**Exercise details**: Read through the records below and copy each line that uses the word "will".

Data items:
****************
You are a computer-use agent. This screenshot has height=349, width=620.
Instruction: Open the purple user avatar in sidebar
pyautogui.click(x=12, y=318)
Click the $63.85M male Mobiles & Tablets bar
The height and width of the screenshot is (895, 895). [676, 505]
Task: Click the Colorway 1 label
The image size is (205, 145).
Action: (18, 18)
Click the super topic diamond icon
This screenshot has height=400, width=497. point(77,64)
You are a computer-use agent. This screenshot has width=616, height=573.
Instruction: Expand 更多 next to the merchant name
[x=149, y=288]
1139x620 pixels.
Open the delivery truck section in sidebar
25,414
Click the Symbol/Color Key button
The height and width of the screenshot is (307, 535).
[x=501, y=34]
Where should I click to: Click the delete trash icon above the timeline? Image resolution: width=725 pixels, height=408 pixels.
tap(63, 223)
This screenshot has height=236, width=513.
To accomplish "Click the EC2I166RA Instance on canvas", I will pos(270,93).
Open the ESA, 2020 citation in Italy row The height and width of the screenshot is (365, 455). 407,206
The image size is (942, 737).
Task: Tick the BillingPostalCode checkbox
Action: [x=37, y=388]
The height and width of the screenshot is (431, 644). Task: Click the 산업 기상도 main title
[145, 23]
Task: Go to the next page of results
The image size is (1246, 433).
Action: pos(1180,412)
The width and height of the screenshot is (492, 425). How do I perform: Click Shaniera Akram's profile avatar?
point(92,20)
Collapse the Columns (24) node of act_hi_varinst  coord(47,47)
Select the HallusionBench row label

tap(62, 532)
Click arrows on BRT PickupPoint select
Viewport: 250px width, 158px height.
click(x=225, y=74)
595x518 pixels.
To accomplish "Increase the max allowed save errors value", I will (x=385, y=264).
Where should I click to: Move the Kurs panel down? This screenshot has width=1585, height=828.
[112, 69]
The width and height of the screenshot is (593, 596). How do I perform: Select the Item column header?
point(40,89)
****************
**Answer box**:
To accomplish "Click the EC2I166RA Instance on canvas", I will pos(270,93).
To accomplish "Increase the max allowed save errors value", I will (x=385, y=264).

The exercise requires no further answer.